WASHINGTON (Reuters) - The monthly budget deficit narrowed to $27.4 billion in January from $49.8 billion in the same month a year earlier, partly because some benefit payments normally made in January were shifted to December, the Treasury Department said on Friday.
About $16 billion of military active duty pay, veterans’ benefits and Medicare payments were accelerated to December 30 since January 1 fell on a Sunday, which effectively reduced government outlays in January.
During the first four months of fiscal 2012, which began October 1, the cumulative deficit narrowed to $349.1 billion from $418.8 billion in the comparable first four months of fiscal 2011.
The government’s spending in January this year was $261.7 billion, down from $276.3 billion in January 2011. So far in the first four months of fiscal 2012, outlays are down to $1.139 trillion from $1.177 trillion in the comparable year-earlier period.
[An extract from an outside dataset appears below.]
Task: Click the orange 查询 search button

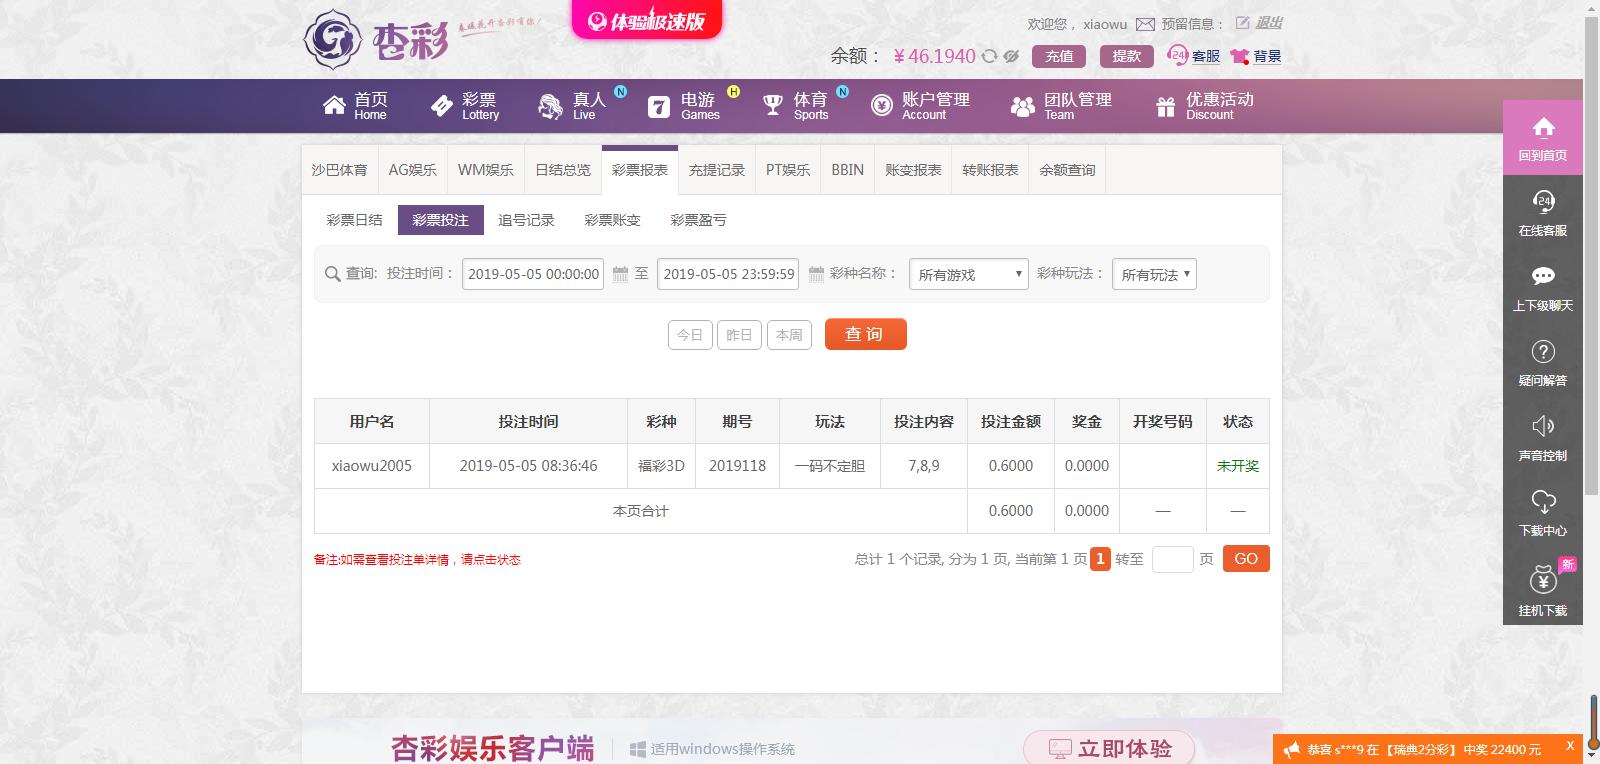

The January deficit figure was very close to an estimate published earlier this week by the Congressional Budget Office, which predicted a $27-billion monthly shortfall.
The CBO last week said that it expected the United States would rack up a $1-trillion-plus deficit for a fourth straight year in fiscal 2012. It forecast a $1.08 trillion gap for the full fiscal year, which ends September 30, only moderately lower than the $1.3 trillion deficit posted in fiscal 2011.
The government took in more money, mostly from taxes, in January this year than it did a year earlier. Receipts for the month totaled $234.3 billion, up from $226.6 billion in January 2011.
For the first four months of fiscal 2012, total government receipts rose to $789.8 billion from $758.3 billion in the comparable fiscal 2011 period.